● WHAT THE TASK ASKS: Every record below needs to be printed again exactly.

★ ★ ★ ★ ★

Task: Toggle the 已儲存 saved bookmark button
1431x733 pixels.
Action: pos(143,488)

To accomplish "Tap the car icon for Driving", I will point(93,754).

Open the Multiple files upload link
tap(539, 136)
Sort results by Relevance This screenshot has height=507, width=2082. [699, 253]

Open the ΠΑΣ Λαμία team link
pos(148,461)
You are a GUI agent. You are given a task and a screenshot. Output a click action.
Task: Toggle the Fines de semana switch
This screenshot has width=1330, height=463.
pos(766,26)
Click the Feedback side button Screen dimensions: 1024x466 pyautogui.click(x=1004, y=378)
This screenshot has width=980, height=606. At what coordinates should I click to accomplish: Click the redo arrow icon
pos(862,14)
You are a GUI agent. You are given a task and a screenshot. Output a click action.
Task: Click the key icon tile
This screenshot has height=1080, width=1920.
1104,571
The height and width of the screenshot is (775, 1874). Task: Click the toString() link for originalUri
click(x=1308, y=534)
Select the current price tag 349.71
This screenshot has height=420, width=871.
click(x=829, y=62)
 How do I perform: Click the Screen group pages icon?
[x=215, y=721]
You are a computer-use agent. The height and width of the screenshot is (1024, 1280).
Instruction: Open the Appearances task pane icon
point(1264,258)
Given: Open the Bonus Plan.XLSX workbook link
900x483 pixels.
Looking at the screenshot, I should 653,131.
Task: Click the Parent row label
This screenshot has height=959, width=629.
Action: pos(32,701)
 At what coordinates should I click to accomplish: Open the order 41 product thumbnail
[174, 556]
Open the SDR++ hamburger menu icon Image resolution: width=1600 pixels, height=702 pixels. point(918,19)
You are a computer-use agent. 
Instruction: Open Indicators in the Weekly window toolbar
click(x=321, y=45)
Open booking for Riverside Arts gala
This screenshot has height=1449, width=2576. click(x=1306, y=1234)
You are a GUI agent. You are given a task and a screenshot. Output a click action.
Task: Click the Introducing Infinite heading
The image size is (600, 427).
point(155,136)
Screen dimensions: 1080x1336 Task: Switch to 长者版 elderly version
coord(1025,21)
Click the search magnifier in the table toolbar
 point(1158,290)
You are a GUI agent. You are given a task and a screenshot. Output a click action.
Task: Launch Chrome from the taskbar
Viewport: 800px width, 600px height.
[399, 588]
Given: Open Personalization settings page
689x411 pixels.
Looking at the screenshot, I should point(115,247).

★ ★ ★ ★ ★

● RESPONSE BOX:
Task: Toggle the 已儲存 saved bookmark button
1431x733 pixels.
Action: pos(143,488)

To accomplish "Tap the car icon for Driving", I will point(93,754).

Open the Multiple files upload link
tap(539, 136)
Sort results by Relevance This screenshot has height=507, width=2082. [699, 253]

Open the ΠΑΣ Λαμία team link
pos(148,461)
You are a GUI agent. You are given a task and a screenshot. Output a click action.
Task: Toggle the Fines de semana switch
This screenshot has width=1330, height=463.
pos(766,26)
Click the Feedback side button Screen dimensions: 1024x466 pyautogui.click(x=1004, y=378)
This screenshot has width=980, height=606. At what coordinates should I click to accomplish: Click the redo arrow icon
pos(862,14)
You are a GUI agent. You are given a task and a screenshot. Output a click action.
Task: Click the key icon tile
This screenshot has height=1080, width=1920.
1104,571
The height and width of the screenshot is (775, 1874). Task: Click the toString() link for originalUri
click(x=1308, y=534)
Select the current price tag 349.71
This screenshot has height=420, width=871.
click(x=829, y=62)
 How do I perform: Click the Screen group pages icon?
[x=215, y=721]
You are a computer-use agent. The height and width of the screenshot is (1024, 1280).
Instruction: Open the Appearances task pane icon
point(1264,258)
Given: Open the Bonus Plan.XLSX workbook link
900x483 pixels.
Looking at the screenshot, I should 653,131.
Task: Click the Parent row label
This screenshot has height=959, width=629.
Action: pos(32,701)
 At what coordinates should I click to accomplish: Open the order 41 product thumbnail
[174, 556]
Open the SDR++ hamburger menu icon Image resolution: width=1600 pixels, height=702 pixels. point(918,19)
You are a computer-use agent. 
Instruction: Open Indicators in the Weekly window toolbar
click(x=321, y=45)
Open booking for Riverside Arts gala
This screenshot has height=1449, width=2576. click(x=1306, y=1234)
You are a GUI agent. You are given a task and a screenshot. Output a click action.
Task: Click the Introducing Infinite heading
The image size is (600, 427).
point(155,136)
Screen dimensions: 1080x1336 Task: Switch to 长者版 elderly version
coord(1025,21)
Click the search magnifier in the table toolbar
 point(1158,290)
You are a GUI agent. You are given a task and a screenshot. Output a click action.
Task: Launch Chrome from the taskbar
Viewport: 800px width, 600px height.
[399, 588]
Given: Open Personalization settings page
689x411 pixels.
Looking at the screenshot, I should point(115,247).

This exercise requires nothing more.